11. In Corpus Juris Secundum, the nature of the writ of habeas corpus is summarized thus: -
"The writ of habeas corpus is a writ directed to the person detaining another, commanding him to produce the body of the prisoner at a designate time and place with the day and cause of his caption and detention to do, submit to, and receive whatsoever the court or judge awarding the writ shall consider in that behalf. 'Habeas corpus' literally means "have the body". By this writ, the court can direct to have the body of the person detained to be brought before it in order to ascertain whether the detention is legal or illegal. Such is the predominant position of the writ in the Anglo-Saxon Jurisprudence."
12. In the Constitutional and Administrative Law by O. Hood Phillips and Paul Jackson it was stated as under:- (Relied upon by the Supreme Court in the matter of Surinderjit Singh Mand and another v. State of Punjab and another, reported in (2016) 8 SCC 722, to highlight the importance and significance of personal liberty, specially with reference to unlawful detention.) "10. The legality of any form of detention may be challenged at common law by an application for the writ of habeas corpus. Habeas corpus was a prerogative writ, that is, one issued by the King against his officers to compel them to exercise their functions properly. The practical importance of habeas corpus as providing a speedy judicial remedy for the determination of an applicant's claim for freedom has been asserted frequently by judies (sic) and writers. Nonetheless, the effectiveness of the remedy depends in many instances on the width of the statutory power under which a public authority may be acting and the willingness of the courts to examine the legality of decision made in reliance on wide-ranging statutory provision. It has been suggested that the need for the "blunt remedy' of habeas corpus has Page No.# 14/19
diminished as judicial review has developed into an ever more flexible jurisdiction. Procedural reform of the writ may be appropriate, but it is important not to lose sight of substantive differences between habeas corpus and remedies under judicial review. The latter are discretionary and the court may refuse relief on practical grounds; habeas corpus is a writ of right, granted ex debito justitiae.

### GIVEN DATA
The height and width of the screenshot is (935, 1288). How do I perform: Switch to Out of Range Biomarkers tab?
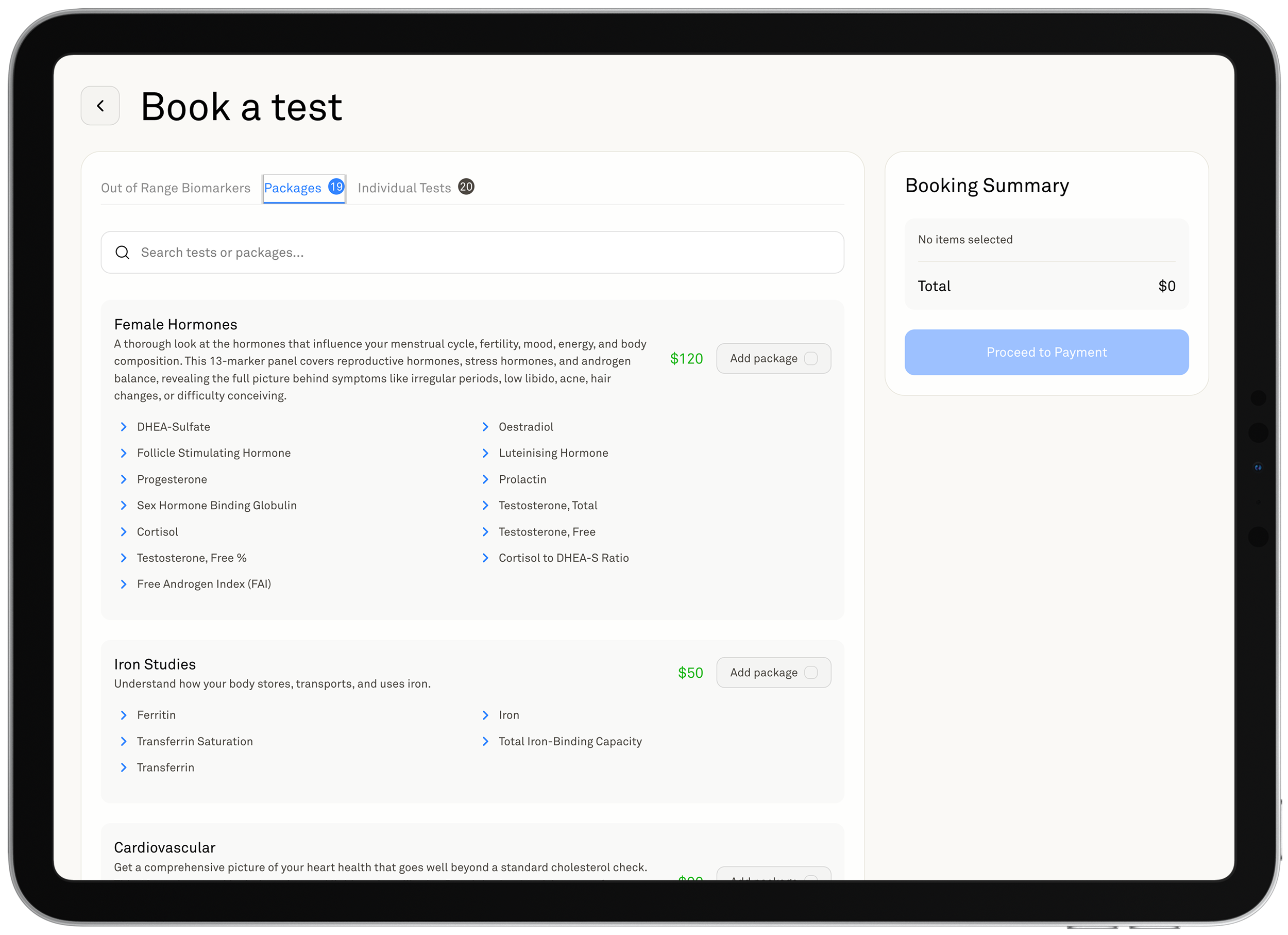(176, 188)
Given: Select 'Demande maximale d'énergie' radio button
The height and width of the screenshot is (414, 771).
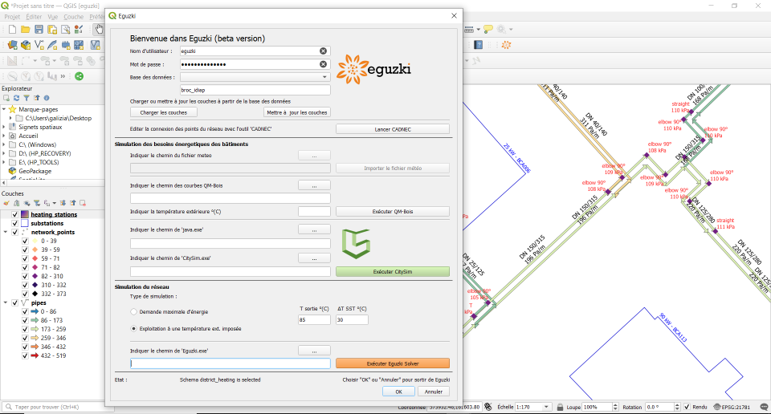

### EXERCISE DETAILS
Please condense the paragraph of the habeas corpus text above that begins "In Corpus Juris Secundum" into a short bulleted list, keeping its main facts.

### WRITTEN SOLUTION
- Corpus Juris Secundum summarizes the nature of the writ of habeas corpus.
- The writ is directed to the person detaining another and orders that person to produce the prisoner at a set time and place.
- The detainer must also state the day and cause of the capture and detention, and accept whatever the court or judge issuing the writ decides.
- "Habeas corpus" literally means "have the body."
- Through the writ, the court has the detained person brought before it to determine whether the detention is legal or illegal.
- The writ holds a predominant position in Anglo-Saxon jurisprudence.